A New PC Product for Macromind
Action and Opera for Windows
One way Macromind president Tim Mott hopes to jump-start MMPC into the big time is with Macromind’s just-introduced Action product, a Windows presentation program that creates presentations on the fly using Opera, Macromind’s brand-new multimedia engine. Sources say Macromind has projected 80% of next year’s revenues on Action.
Action was designed specifically for the $200 million PC-based (as opposed to Macintosh) professional presentations market. Mott says that the $495 product, in development for a year and a half, produces the same results as a simple Director presentation, “only cheaper and easier.”
Opera makes its entrance. Action automates into a single step many of the basic functions of a presentation: growing bar graphs, bullet charts and the like. The product will import Excel graphs and create individual objects out of each bar, making such animations easier to create. MacroMind claims nothing on the market today automates business presentations to this degree.
The important news here is the Opera engine, which is a time-based, object-oriented architecture. Under Opera, each piece of a presentation is treated as a separate object; a line of text, a graphic, etc., can be controlled or edited from any one of a number of different views or edit lines.
The analogy behind Opera is this: every object in a multimedia presentation, like every character in an opera, makes an entrance, does something on stage and exits, all on very specific cues. Thus, all parts of the object’s “stage time” are individually accessible. Since the engine is based on a real-time clock, all pieces of the presentation are guaranteed to maintain the proper synchronization.
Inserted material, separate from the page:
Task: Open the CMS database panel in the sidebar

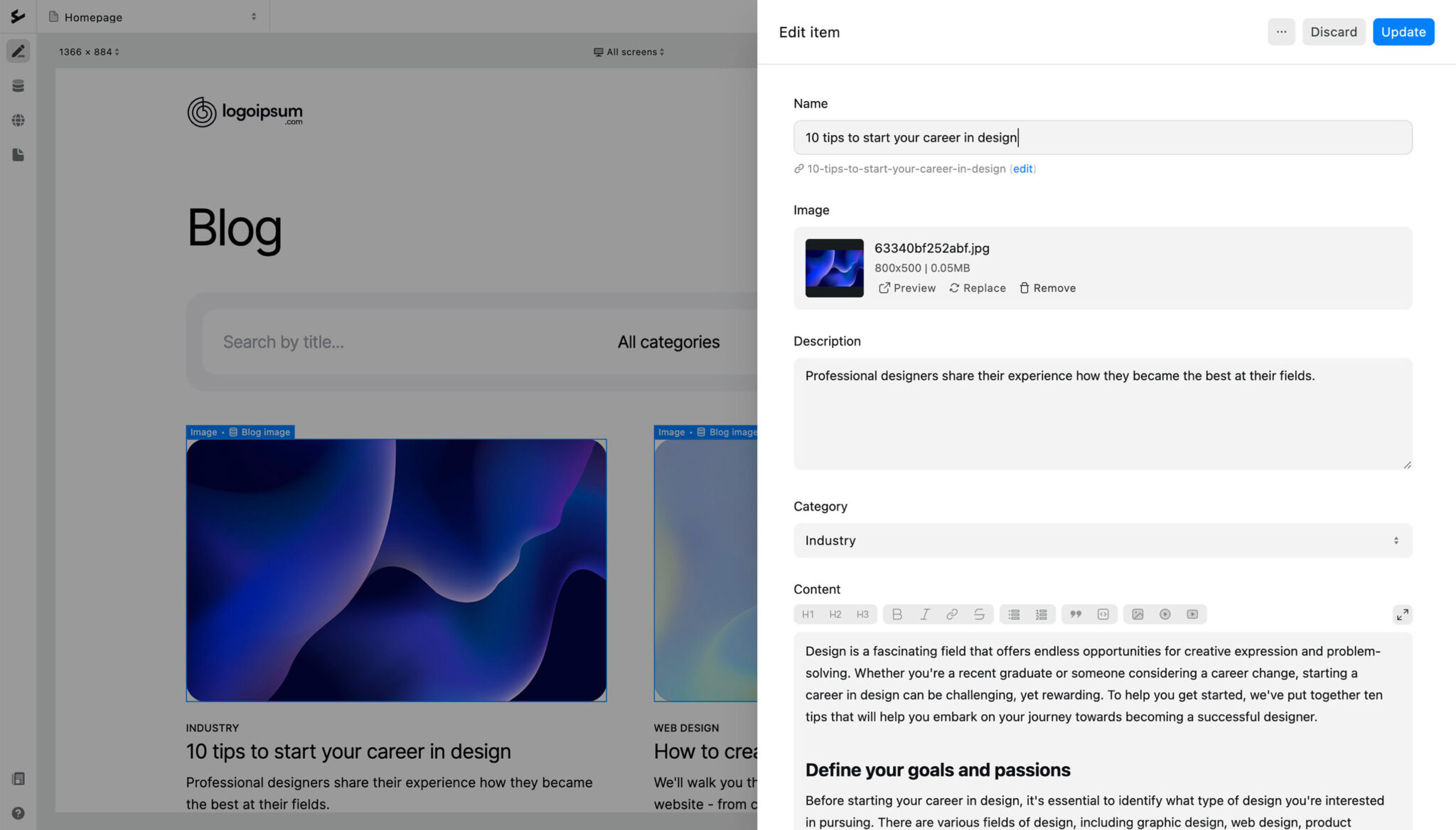Action: coord(17,85)
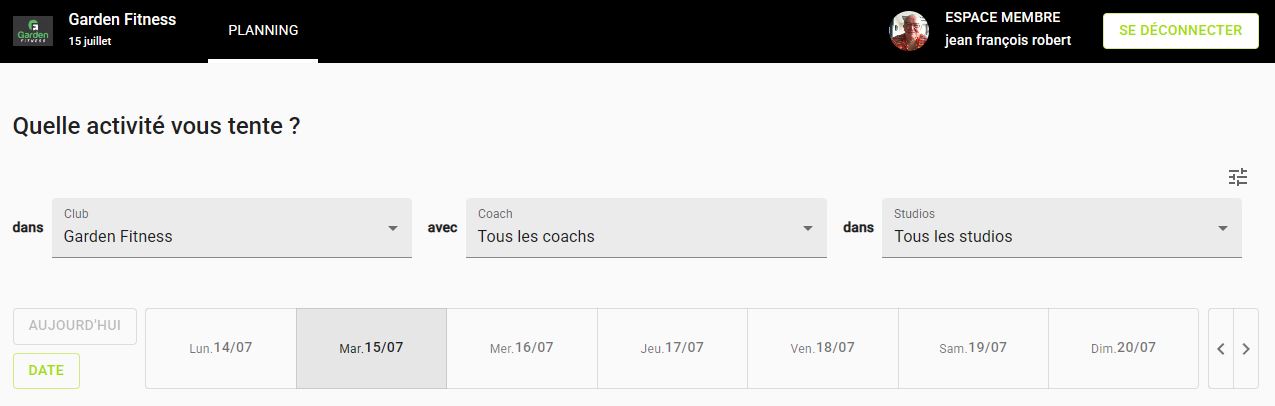Switch to the PLANNING tab
The width and height of the screenshot is (1275, 406).
[263, 31]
Director-compatible. Almost by definition, Opera is extensible. Ultimately, says Mott, the interactive functions of Director will be added. In addition, adding video to a presentation will be as easy as adding a video object to the library. While this is not yet a function, Mott says that plans to make it one are in place.
Opera is a core technology for MacroMind’s success, and future generations of Director-type products will certainly be built upon it. In the case of Action, however, Macromind has its work cut out to convince consumers that the presentation product differs in a fundamental way from popular products already on the market, such as Harvard Graphics and PowerPoint.